- _What you have to do_: Check every line of the data below for "computer". Copy each one that has it.

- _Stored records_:
BEGIN

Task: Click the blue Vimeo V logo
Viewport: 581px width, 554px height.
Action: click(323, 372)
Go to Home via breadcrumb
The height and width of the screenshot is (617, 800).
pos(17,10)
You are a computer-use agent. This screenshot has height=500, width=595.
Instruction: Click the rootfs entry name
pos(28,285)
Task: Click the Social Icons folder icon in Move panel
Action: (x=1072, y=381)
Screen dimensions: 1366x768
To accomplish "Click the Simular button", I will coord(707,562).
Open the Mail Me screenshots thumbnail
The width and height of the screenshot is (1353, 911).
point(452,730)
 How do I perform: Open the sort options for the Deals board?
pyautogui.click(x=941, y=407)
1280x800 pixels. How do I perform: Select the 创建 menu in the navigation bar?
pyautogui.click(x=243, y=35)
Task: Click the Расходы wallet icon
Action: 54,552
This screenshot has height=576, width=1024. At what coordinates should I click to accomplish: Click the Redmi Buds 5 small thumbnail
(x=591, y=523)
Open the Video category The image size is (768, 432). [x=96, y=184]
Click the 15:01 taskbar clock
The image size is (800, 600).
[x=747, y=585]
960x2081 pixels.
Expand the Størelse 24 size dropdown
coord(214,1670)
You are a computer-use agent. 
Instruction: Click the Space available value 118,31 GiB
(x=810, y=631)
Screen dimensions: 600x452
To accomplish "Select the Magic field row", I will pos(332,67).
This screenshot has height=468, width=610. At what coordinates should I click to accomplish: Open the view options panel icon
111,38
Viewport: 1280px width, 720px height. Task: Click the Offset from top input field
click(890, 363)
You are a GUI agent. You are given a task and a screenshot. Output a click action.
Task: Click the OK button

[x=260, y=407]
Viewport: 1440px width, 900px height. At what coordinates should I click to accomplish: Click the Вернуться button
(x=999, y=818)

END

- _Written answer_:
You are a computer-use agent. This screenshot has height=500, width=595.
You are a computer-use agent. 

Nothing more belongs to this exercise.